Stadtgeflüster vom 4. März 2011

03.03.2011 | Stand 03.12.2020, 3:05 Uhr

(str) Es gibt Orte, da schielen die Bewohner verstohlen zum Nachbarn. Und es gibt Orte, da geben einige Bürger ihren Neid offen zu. Zu denen, die ihren Neid ganz freimütig nach außen tragen, gehört Saas-Fee. Das beschauliche Dorf im Schweizer Kanton Wallis hat vieles, was auch der Luftlinie nur knapp neun Kilometer entfernte Nachbarort Zermatt hat. Viele Touristen, im Sommer wie im Winter, abgesehen von den kleinen Elektromobilen haben beide Ortschaften sich nicht mit Verkehrsproblemen herumzuplagen. Auch viele hohe, schroffe Berge gibt es sowohl in Saas-Fee als auch in Zermatt. Im Westen von Saas-Fee erhebt sich beispielsweise der Dom, mit 4545 Metern immerhin der höchste Berg, der komplett auf Schweizer Boden steht. Dazu kommen weitere zwölf Viertausender.

Und trotzdem sind die Saas-Feer neidisch auf den Nachbarn. So neidisch, dass sie den Zermattern ihre beliebteste Sehenswürdigkeit streitig machen wollen. Diese Sehenswürdigkeit kennt nicht nur in der Schweiz fast jedes Kind: das Matterhorn. Die Einheimischen nennen es häufig schlicht: den Berg. Blöd nur für Saas-Fee, dass keiner das Matterhorn vom eigenen Ortsgebiet sehen kann. Der 4027 Meter hohe Allalin steht im Weg. Der frühere Bürgermeister von Saas-Fee hat jetzt einen interessanten Vorschlag ins Spiel gebracht: Einen, der selbst für die findigen Schweizer ungewöhnlich ist. Er möchte auf einen Tunnel durch den Allalin graben lassen! Zwei Kilometer lang und auf 3500 Metern Höhe. Zum einen würde dieser Tunnel ein Superskigebiet entstehen lassen. Aber viel mehr noch. Touristen in Saas-Fee müssten nicht auf Fels und Eis des Allalin blicken, vielmehr könnten sie zukünftig das Matterhorn sehen. Solch revolutionäre Ideen hat in Ingolstadt noch niemand ausgesprochen.

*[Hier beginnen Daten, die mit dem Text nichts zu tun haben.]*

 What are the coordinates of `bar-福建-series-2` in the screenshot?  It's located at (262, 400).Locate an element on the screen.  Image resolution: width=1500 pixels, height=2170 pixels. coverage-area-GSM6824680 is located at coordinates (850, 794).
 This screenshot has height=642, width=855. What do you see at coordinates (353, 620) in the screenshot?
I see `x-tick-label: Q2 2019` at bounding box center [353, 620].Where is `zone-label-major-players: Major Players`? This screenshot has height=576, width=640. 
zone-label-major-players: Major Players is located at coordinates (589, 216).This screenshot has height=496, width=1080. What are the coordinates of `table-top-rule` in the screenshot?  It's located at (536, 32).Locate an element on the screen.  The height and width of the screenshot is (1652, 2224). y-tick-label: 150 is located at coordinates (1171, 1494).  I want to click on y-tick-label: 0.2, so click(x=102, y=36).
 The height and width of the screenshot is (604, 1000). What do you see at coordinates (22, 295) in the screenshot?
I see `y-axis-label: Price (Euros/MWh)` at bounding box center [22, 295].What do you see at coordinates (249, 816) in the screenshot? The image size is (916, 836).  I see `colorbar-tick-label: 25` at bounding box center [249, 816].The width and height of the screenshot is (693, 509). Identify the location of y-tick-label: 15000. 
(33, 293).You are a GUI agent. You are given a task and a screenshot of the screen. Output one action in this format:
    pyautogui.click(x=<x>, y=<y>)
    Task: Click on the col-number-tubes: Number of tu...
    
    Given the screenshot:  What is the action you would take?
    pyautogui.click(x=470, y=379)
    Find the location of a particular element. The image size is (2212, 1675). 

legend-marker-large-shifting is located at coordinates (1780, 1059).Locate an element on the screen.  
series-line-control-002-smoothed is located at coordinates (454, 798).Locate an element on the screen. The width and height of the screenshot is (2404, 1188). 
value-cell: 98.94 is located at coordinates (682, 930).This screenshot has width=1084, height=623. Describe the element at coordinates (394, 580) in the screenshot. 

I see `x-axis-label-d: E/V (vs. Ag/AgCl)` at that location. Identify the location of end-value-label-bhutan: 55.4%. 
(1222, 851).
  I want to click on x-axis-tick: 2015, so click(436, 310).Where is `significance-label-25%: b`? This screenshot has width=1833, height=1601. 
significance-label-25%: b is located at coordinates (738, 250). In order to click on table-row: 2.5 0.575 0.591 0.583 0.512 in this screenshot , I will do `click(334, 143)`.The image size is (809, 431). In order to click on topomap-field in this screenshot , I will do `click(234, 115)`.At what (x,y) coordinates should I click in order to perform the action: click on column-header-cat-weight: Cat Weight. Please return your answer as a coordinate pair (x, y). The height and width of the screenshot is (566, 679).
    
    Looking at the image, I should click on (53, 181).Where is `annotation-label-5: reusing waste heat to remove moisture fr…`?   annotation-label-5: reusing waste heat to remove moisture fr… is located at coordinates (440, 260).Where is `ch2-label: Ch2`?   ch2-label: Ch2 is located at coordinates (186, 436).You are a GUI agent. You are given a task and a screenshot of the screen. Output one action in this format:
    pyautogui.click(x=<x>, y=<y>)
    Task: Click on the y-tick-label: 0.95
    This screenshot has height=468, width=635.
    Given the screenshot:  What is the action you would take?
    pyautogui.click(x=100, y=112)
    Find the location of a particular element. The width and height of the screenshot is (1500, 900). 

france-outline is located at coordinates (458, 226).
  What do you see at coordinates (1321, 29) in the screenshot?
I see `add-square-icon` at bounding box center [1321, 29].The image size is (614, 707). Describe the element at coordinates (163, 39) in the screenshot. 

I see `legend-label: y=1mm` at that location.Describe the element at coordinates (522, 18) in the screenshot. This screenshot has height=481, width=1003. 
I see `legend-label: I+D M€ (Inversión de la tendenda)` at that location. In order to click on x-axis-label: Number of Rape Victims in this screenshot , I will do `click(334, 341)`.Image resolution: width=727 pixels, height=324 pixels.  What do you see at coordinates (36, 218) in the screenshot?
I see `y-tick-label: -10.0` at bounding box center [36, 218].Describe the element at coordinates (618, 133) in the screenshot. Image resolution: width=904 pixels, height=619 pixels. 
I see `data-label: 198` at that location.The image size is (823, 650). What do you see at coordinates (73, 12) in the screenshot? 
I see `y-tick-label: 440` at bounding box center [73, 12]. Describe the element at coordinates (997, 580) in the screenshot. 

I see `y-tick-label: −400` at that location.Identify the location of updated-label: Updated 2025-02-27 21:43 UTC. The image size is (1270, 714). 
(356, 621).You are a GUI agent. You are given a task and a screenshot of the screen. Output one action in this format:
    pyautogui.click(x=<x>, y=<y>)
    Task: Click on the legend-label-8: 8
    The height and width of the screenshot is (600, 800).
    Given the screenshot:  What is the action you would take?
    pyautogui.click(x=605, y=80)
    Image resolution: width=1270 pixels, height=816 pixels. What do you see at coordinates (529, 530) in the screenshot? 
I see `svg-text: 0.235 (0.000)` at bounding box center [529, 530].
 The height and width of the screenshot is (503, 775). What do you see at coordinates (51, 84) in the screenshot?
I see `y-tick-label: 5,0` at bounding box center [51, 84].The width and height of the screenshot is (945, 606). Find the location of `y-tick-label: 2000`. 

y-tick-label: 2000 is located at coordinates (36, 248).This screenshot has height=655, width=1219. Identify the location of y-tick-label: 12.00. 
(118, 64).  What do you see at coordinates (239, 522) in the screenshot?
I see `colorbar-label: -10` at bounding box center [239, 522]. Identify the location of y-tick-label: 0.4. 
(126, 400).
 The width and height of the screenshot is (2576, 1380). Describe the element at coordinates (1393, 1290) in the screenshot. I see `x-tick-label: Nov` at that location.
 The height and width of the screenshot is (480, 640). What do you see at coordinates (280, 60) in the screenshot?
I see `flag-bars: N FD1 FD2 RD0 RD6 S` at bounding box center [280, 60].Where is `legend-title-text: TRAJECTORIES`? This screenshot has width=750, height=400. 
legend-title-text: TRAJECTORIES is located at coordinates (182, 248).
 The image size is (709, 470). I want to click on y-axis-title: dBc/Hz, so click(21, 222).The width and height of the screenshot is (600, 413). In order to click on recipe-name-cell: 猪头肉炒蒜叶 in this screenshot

Der Schanzer gehört eher zu denen, der mit seinem Neid etwas mehr hinterm Berg hält. Trotzdem träumt er gerne von den Vorzügen anderer Städte. Die Regensburger Sperrzeit für Lokalitäten in der Innenstadt wird gerne als positives Beispiel genannt. Genauso ein Wunsch wäre ein bewirtetes Floß auf der Donau wie die Mainkuh in Würzburg. Oder ein Tunnel am Fluss, wie ihn der Heidelberger Gemeinderat beschlossen hat. Das wäre auch was. Die Schweizer hätten bestimmt auch für die Schanz tolle Einfälle. Vielleicht eine Schneise vorm Rathausplatz, damit man das Münster vom Café Moritz stets im Blick hat. Oder eine Art große Käseglocke, die die Stadt vor dem Ölgestank der Raffinerie (oder wer auch sonst dafür verantwortlich sein mag) schützt. Keine Idee ist zu verrückt. Das macht das Beispiel Saas-Fee deutlich.